Always these scenes wrought themselves into a quarrel and ended by Milly's dissolving into tears and their planning a gala day on the morrow, when Milly would have her fill of delight at some cheap little theatre her taste had prompted for their holiday.

But there were other and more painful occasions when Strone, returning home, found his house brilliantly lighted--while strains of ribald song floated out into the streets--and he knew that Milly was entertaining her friends from Gascester.

Strone had never ranked as an orator even among his own party. He was looked upon as a keen and skillful debater, a man of sturdy common sense, marvelously clear-headed and thoroughly earnest. On the night of his great speech, however, he made a new reputation. His opening phrases scarcely gave promise of anything of the sort.
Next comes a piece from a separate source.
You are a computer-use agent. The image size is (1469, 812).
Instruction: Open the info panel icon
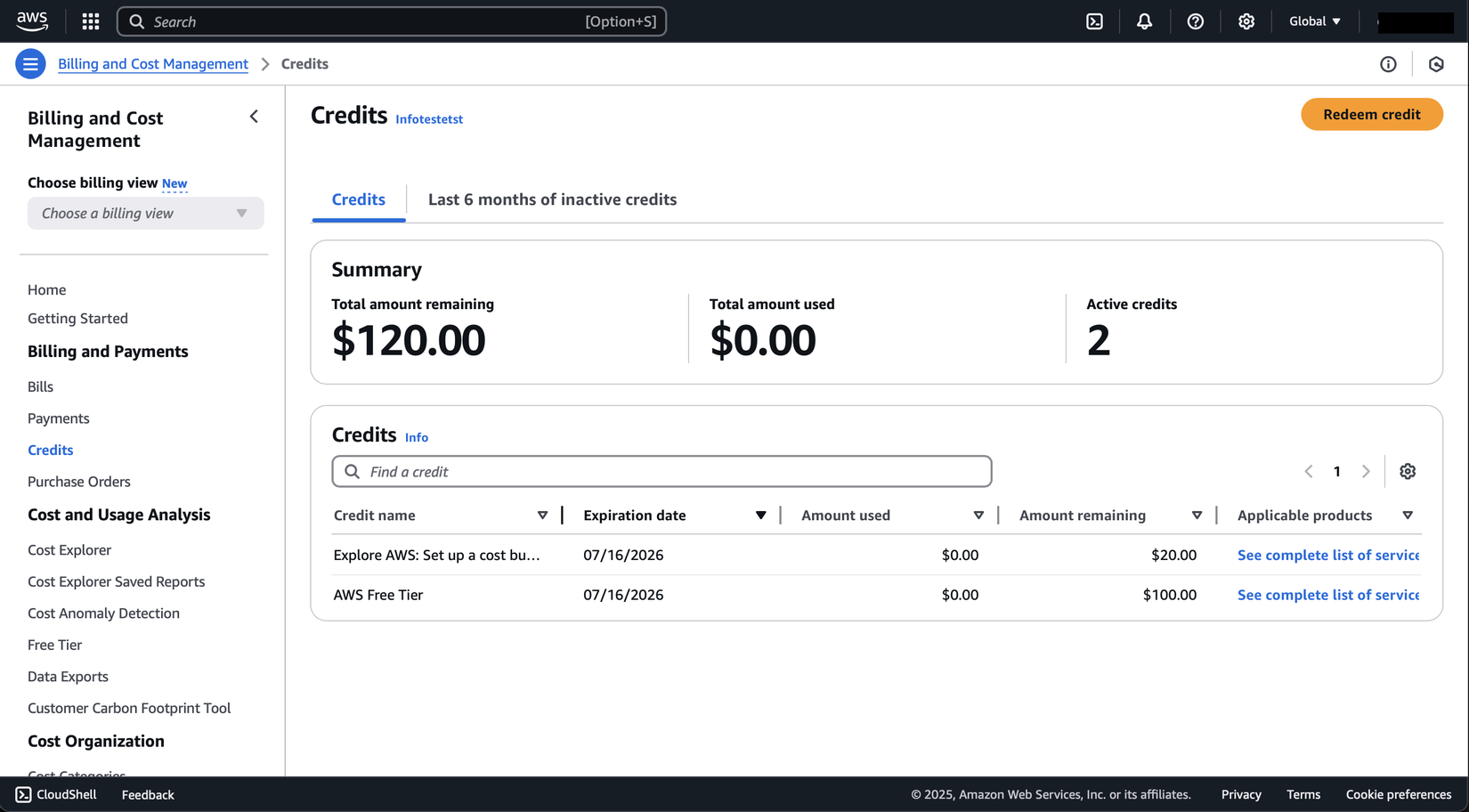[1388, 64]

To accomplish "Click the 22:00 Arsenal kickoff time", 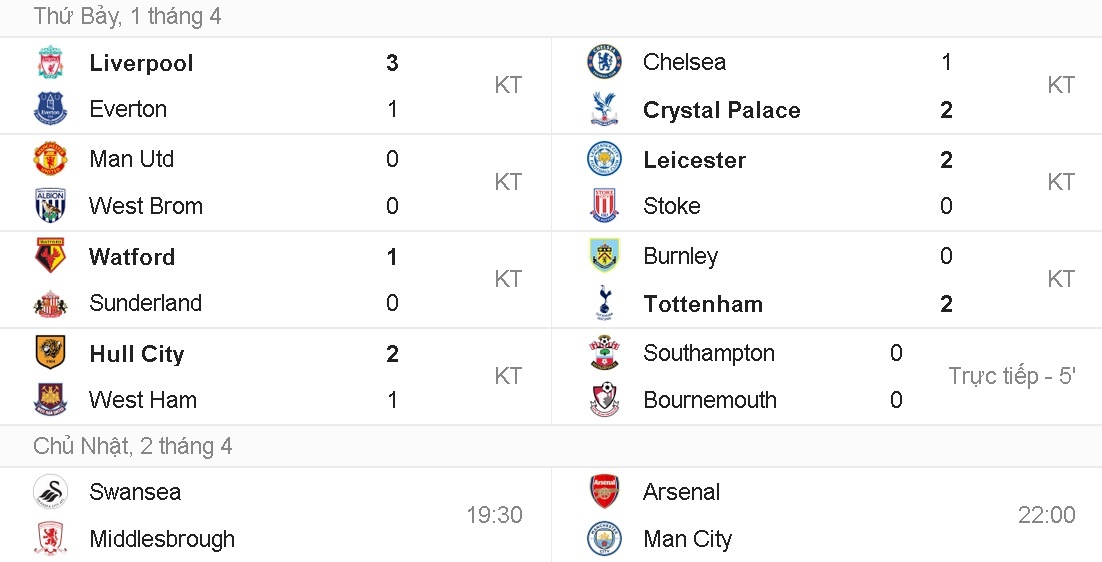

He was unaccountably nervous, overanxious to do justice to the cause which was so dear to him, and at the same time horribly aware that he was not succeeding. Suddenly, however, after a somewhat prolonged pause, a wave of memory swept in upon him.

He remembered what he himself had passed through, the underworld of the great cities was laid bare before him. It stretched away before him, a ghostly panorama, its wailing rang in his ears, the death-cries of its children shook his heart. Then, indeed, he straightened to his task. His speech was stilted no longer, his deep voice shook with passion. These rows of unemotional men, some sorting papers, some whispering, some giving him a labored attention--they, too, must see and hear. And they did! It was as though a great canvas were stretched before them, and Strone, with the lightning brush of a great master, was painting with lurid touches a terrible picture, a picture growing every moment in horror, yet from the sight of which there was no escape.

There were statistics, a plain statement of the practical measures necessary, and a brief but passionate peroration. A thrill went through the House when Strone spoke of himself, only newly come from that world for whose salvation he pleaded. All the sins of the universe, all that was ugly and vicious and detestable sprang from that pestilential undercurrent down which were ever drifting the great stream of lost humanity. Drink was an effect, not a cause. A miserable existence begat despair, despair drink, and drink crime. Let them awake from their indifference, their cynicism, or false philosophies, and strike a mighty blow at the great heart of the hideous monster. Life and freedom were gifts common to all. Those who sought to make them a monopoly for the rich must pass through life to the shadow of death with an appalling burden upon their shoulders. And more than any in the world, those men to whom he then spoke must face this responsibility.

So he pleaded, no longer at a loss for words, passionate, forceful, touched for those few minutes, at any rate, with a spark of that divine fire which carries words straight to the hearts of men, the gift of true eloquence. When at last, and with a certain abruptness, he resumed his seat, there reigned for several moments a respectful and marvelous silence. Then a storm of cheering broke the tension, cheering from all parts of the House, led by the prime minister, joined in by the leader of the opposition. Strone gained much for his cause that night--his own reputation he made forever. He had become a power among strong men. He was henceforth a factor to be reckoned with. During the debate which followed, pitifully tame it seemed, men craned their heads to look at him, reporters eagerly collected such crumbs of information as they could gather concerning his history, his past, and his future. And Strone himself sat with impassive features but beating heart, for up in the wire-covered gallery he had seen a pale, beautiful face, whose eyes were fixed upon his, who seemed to be sending a message to him through the great sea of space. Presently, indeed as he passed from the body of the House, a note was thrust into his hand, hastily written in pencil:

"Well done, my friend. Some people are having supper with me at the Milan Restaurant. Will you come on there as soon as you can? Do give me the pleasure of telling you what I think of your speech."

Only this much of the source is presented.